Codex CLI Multi-Agent Patterns in Production: Real-World Case Studies

Sketchnote diagram for: Codex CLI Multi-Agent Patterns in Production: Real-World Case Studies

Codex CLI Multi-Agent Patterns in Production: Real-World Case Studies

Sub-agents reached general availability in Codex CLI v0.115.0 (16 March 2026)1 and gained readable path-based addressing in v0.117.0 (26 March 2026)2. With the scaffolding now stable, production teams have started publishing their actual topologies. This article walks through three patterns — parallel feature development with wave-based phase gating, a continuous review-and-fix swarm for legacy codebases, and an event-driven incident response agent — with complete TOML configurations, cost models, OTel integration, and documented failure modes.

Prerequisites

Sub-agents are enabled by default from v0.115.0 onwards; no feature flag is required1. You’ll need:

  • Codex CLI ≥ v0.117.0 for path-based addressing2
  • Custom agent TOML files in .codex/agents/ (project-scoped) or ~/.codex/agents/ (global)3
  • The [agents] section in your config.toml to set thread limits and depth
# .codex/config.toml
[agents]
max_threads = 8
max_depth   = 1

Keep max_depth = 1 unless you explicitly need recursive fan-out; uncapped depth dramatically inflates token usage3.

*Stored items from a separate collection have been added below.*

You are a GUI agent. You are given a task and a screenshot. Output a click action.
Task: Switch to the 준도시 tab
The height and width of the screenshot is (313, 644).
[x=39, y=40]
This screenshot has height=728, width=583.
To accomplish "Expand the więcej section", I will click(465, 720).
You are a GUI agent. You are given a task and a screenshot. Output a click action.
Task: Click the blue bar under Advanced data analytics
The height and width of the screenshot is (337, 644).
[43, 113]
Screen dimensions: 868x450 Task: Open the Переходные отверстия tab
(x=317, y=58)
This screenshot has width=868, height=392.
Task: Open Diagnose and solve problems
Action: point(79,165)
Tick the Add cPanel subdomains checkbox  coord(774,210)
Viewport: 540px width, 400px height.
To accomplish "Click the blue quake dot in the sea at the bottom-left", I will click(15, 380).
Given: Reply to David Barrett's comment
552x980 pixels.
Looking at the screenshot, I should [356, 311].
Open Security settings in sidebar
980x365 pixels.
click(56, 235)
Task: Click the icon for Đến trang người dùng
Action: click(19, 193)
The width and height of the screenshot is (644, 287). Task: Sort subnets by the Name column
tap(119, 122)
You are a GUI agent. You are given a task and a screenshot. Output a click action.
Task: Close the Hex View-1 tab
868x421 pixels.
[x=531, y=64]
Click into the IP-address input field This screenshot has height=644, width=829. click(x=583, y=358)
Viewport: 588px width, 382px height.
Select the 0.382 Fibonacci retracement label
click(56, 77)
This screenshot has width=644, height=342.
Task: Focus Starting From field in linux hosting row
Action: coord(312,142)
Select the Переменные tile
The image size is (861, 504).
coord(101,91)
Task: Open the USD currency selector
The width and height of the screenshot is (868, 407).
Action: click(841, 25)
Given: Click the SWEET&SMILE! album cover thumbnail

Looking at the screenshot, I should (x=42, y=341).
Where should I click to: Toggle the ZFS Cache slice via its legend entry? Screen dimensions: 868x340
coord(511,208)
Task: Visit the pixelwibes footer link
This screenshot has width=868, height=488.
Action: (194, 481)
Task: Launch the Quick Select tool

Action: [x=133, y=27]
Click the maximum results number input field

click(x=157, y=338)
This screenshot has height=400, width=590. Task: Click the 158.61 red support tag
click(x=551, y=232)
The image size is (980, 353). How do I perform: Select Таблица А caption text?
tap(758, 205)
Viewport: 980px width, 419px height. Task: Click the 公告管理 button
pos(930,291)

Case Study 1: Parallel Feature Development with Wave-Based Phase Gating

Topology

A three-phase wave model with a hard gate between each phase. Phase one is always sequential — the planner runs alone and produces a SPEC.md. Phases two and three spawn parallel workers from that spec.

flowchart TD
    A[Orchestrator] --> B[Phase 1: Planner\n/root/planner]
    B --> C{Spec approved?}
    C -- yes --> D[Phase 2: Parallel Implementers\n/root/impl_a /root/impl_b]
    C -- no --> B
    D --> E[Phase 3: Parallel Reviewers\n/root/reviewer_a /root/reviewer_b]
    E --> F[Orchestrator collects results]

Agent TOML Definitions

# .codex/agents/planner.toml
name                  = "planner"
description           = "Reads requirements and writes SPEC.md. Read-only except for SPEC.md."
model                 = "gpt-5.4"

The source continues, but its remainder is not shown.